In concert with Gov. Dannel P. Malloy’s Second Chance proposal, Correction Department Commissioner Scott Semple announced last week that the department would be closing a portion of the Bridgeport Correctional Center before the end of the month.
The Correction Department will close the 204-bed Fairmont Building and save taxpayers more than $2.1 million per fiscal year.
The prison population has been declining. The total incarceration level is 16,064, which is down more than 360 from the same time last year and below an all-time high of 19,894. Pre-trial admissions were down 9.3 percent for the first six months of 2015 when compared to the first six months of 2014, according to the department.
“With the passage of the Second Chance Society bill, I am confident that this downward trend in the prison population will continue,” Semple said. “The agency will continue to work collaboratively with key stakeholders to help support successful reintegration of offenders back into their communities. This is not a soft on crime approach, this is a smart approach to encourage successful re-entry.”
The Bridgeport Correctional Center is a Level 4 high-security facility which houses 950 pre-trial and sentenced offenders.
This isn’t the first closing of a prison during the Malloy administration. The department closed Gates Correctional Institution in Niantic in June 2011 to save $12.3 million per year, and Bergin Correctional Institution in Storrs in August 2011 for a savings of $12 million. The year before Malloy took office former Republican Gov. M. Jodi Rell closed Webster Correctional Institution in Cheshire in January 2010.

As part of Malloy’s Second Chance proposal the Correction Department has been rethinking how to better facilitate offender re-entry into society. In doing so, it opened the Cybulski Community Reintegration Center — a recently rededicated 600-bed facility which specializes in preparing offenders for re-entry.
The state spends more than $700 million of its annual budget on the prison system, which employs about 6,300.
The Second Chance bill Malloy signed into law two weeks ago eliminates mandatory minimum prison sentences that accompany some nonviolent drug possession crimes and make those crimes misdemeanors rather than felonies. The new law also speeds up parole hearings for low-risk inmates and eases the process by which ex-offenders can earn a full pardon.
During a ceremonial bill signing last week Malloy spoke about how rehabilitating prisoners will become a larger part of the mission of Connecticut’s penal system.

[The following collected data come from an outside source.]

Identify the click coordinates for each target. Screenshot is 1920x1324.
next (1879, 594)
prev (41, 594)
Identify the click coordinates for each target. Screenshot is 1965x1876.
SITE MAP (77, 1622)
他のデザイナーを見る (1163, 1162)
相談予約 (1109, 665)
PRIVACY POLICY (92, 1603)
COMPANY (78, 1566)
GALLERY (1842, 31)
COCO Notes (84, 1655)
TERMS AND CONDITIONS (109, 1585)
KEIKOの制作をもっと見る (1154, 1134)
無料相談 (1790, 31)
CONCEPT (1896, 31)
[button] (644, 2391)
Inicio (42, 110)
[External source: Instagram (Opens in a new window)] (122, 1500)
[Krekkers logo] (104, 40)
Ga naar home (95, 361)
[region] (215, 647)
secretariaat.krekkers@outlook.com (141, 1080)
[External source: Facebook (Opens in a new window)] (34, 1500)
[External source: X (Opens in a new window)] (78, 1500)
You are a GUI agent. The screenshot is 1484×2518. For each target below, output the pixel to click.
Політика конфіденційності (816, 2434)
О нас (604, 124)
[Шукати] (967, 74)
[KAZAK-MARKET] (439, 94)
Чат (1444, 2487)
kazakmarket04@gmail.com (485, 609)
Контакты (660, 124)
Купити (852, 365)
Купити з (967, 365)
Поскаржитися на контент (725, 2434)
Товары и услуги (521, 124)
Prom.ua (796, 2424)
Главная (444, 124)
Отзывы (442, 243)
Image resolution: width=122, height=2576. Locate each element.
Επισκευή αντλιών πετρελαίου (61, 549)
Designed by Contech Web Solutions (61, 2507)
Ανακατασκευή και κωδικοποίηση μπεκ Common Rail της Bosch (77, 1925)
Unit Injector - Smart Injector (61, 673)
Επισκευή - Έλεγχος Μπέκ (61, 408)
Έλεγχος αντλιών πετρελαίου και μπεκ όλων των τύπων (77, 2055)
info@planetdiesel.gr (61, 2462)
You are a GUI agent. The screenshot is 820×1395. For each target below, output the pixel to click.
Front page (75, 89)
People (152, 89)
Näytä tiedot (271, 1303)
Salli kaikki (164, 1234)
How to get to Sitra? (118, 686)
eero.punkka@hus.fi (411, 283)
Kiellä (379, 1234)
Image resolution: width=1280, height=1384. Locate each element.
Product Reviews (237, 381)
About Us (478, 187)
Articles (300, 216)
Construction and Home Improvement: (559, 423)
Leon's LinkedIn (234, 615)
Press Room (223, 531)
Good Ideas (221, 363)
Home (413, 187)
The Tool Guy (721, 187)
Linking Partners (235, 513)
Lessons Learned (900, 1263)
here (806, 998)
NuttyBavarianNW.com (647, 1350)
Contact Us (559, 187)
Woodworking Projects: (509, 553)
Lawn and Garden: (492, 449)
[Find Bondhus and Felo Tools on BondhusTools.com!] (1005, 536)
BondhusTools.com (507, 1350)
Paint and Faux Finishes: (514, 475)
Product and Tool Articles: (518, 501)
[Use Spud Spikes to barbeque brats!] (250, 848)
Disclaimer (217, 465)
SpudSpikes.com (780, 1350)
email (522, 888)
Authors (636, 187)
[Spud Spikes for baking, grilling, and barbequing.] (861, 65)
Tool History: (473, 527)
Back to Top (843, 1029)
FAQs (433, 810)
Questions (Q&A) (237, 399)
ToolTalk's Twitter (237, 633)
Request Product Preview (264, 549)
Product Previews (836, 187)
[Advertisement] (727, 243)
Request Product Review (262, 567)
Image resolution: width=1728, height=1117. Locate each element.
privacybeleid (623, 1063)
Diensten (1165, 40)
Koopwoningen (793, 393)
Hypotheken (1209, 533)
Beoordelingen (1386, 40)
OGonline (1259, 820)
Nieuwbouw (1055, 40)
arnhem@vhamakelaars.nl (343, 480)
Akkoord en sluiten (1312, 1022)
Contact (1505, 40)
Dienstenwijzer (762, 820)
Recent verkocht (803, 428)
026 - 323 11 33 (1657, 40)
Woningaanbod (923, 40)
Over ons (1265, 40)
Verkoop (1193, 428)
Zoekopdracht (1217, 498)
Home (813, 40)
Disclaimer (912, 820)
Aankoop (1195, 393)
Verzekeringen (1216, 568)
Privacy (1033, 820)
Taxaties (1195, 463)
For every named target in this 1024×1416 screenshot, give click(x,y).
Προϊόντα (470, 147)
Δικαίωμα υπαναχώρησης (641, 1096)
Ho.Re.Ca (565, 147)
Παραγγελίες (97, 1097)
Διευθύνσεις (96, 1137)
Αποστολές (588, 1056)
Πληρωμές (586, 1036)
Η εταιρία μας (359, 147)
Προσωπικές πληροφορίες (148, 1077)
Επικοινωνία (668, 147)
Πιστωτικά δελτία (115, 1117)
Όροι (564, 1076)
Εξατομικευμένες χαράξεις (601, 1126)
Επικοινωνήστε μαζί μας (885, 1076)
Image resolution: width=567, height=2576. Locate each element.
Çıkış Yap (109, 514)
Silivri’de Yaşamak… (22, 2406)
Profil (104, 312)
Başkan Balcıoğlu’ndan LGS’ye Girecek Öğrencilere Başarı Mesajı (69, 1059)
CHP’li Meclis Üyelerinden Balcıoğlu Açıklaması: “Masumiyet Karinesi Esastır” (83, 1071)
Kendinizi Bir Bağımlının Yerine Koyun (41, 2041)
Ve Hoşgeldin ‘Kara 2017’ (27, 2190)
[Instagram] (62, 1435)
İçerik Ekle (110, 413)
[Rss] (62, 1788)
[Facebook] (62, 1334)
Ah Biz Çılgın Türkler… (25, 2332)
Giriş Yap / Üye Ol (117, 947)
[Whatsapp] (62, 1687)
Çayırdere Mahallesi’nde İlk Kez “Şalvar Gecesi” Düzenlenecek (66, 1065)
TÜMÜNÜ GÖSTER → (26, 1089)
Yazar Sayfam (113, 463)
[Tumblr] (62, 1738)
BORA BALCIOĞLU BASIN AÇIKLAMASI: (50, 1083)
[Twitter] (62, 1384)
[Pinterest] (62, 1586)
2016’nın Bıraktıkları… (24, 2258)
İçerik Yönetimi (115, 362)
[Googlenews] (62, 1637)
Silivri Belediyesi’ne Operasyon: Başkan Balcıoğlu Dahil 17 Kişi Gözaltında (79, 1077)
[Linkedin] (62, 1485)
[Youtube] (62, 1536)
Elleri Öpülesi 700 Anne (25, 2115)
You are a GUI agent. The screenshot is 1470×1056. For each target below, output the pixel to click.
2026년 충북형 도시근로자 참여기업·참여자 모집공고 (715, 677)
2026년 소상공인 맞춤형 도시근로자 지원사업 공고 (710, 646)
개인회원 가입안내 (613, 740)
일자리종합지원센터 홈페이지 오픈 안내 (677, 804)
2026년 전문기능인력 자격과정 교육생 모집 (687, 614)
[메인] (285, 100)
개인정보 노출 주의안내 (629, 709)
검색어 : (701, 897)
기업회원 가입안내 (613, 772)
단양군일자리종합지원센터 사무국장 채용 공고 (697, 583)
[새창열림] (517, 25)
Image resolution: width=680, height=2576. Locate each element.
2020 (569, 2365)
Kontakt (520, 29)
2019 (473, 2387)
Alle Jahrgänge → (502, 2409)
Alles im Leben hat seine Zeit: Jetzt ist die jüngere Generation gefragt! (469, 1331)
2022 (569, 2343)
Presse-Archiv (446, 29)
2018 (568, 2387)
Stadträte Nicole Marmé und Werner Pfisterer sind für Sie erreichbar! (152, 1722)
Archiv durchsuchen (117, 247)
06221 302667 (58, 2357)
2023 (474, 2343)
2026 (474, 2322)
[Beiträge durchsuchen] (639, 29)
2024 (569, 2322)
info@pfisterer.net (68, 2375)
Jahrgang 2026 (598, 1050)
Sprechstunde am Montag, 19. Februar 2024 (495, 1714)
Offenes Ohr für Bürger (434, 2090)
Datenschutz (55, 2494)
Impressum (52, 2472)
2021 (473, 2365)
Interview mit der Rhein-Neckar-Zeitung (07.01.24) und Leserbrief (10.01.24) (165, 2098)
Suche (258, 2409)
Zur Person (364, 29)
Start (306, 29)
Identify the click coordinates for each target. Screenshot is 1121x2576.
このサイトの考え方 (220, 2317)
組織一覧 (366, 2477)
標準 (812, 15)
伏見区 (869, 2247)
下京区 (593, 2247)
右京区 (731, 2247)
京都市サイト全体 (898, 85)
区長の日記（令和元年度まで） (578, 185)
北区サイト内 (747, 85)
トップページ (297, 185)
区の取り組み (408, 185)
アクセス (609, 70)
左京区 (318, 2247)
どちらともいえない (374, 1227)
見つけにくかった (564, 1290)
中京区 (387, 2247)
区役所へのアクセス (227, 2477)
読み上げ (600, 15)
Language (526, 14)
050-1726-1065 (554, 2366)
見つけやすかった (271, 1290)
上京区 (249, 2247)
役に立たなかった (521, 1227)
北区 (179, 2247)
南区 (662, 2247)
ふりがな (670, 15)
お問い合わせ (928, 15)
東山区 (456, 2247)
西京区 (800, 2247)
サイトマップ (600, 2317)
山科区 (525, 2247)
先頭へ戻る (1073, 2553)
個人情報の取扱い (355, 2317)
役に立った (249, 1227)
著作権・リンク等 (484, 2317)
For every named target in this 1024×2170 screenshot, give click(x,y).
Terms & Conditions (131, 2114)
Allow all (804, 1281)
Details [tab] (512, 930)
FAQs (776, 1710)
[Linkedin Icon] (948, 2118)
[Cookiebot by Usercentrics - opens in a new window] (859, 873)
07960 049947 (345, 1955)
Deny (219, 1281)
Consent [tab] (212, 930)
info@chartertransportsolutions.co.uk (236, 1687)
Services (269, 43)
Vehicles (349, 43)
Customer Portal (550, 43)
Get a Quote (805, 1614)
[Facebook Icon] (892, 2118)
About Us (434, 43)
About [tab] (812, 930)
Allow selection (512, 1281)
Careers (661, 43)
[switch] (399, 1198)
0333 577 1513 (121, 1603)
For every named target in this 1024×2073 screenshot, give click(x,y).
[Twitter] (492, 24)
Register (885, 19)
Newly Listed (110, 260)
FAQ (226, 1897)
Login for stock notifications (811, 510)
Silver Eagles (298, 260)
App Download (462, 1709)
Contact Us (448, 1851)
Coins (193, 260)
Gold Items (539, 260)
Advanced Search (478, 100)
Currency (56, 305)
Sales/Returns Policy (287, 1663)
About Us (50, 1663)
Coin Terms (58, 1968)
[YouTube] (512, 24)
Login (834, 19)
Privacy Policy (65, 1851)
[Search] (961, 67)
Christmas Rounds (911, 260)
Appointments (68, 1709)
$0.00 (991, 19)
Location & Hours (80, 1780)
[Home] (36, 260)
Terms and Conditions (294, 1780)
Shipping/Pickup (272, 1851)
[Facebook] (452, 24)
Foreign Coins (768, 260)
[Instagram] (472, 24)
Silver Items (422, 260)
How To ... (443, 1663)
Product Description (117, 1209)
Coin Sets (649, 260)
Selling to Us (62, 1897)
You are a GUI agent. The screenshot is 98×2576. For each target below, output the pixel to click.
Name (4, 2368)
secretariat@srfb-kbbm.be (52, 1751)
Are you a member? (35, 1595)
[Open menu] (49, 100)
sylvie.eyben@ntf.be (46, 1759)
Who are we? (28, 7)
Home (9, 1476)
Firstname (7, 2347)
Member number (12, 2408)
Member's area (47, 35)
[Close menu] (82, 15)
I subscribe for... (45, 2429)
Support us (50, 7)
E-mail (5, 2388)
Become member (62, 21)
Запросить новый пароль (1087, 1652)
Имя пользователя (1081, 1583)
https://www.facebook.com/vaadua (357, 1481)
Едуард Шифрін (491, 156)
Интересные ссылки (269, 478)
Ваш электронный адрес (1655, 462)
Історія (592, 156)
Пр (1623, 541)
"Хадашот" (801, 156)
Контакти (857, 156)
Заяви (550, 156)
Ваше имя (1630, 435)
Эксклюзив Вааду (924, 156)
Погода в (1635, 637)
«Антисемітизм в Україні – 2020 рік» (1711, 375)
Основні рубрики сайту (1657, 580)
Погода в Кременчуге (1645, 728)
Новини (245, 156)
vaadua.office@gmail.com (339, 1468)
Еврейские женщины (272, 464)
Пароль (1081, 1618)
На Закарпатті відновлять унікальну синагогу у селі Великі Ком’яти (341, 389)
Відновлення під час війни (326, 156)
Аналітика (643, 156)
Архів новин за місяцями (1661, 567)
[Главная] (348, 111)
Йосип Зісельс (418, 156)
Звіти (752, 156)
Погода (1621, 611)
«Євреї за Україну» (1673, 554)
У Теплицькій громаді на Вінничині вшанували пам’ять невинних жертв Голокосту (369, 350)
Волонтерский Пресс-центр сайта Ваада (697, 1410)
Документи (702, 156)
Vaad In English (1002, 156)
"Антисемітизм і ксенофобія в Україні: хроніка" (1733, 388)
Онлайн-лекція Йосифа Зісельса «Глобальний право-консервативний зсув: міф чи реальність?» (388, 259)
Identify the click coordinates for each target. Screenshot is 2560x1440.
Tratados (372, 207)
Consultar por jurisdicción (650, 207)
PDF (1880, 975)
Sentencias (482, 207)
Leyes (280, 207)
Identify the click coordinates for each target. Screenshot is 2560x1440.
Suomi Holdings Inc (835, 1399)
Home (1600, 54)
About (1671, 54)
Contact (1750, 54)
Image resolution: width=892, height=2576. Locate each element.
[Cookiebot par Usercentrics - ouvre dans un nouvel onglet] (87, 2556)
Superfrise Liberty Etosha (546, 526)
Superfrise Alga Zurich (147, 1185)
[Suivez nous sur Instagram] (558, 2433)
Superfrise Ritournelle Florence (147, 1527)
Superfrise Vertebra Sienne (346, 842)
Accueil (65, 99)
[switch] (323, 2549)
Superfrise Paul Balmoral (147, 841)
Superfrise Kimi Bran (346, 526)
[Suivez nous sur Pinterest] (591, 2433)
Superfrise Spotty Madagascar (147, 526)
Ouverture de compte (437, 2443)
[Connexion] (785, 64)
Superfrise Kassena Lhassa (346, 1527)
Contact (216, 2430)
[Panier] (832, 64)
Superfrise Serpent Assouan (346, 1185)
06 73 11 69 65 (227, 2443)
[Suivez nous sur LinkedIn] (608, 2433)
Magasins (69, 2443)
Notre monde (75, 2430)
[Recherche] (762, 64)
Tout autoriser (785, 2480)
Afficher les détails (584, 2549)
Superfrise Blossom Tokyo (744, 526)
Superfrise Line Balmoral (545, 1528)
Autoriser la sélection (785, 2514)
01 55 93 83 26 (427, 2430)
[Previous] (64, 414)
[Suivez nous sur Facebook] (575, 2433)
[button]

“For a long time in this country, with respect to non-violent offenders, having them end up with criminal records being unemployable, unhousable and uneducated, we were literally cutting off our nose despite our face,” Malloy said. “I think now we’re in a position to have a set of tools that will help us deal with that population in a better way.”
The bill ended up passing during the special session with bipartisan support.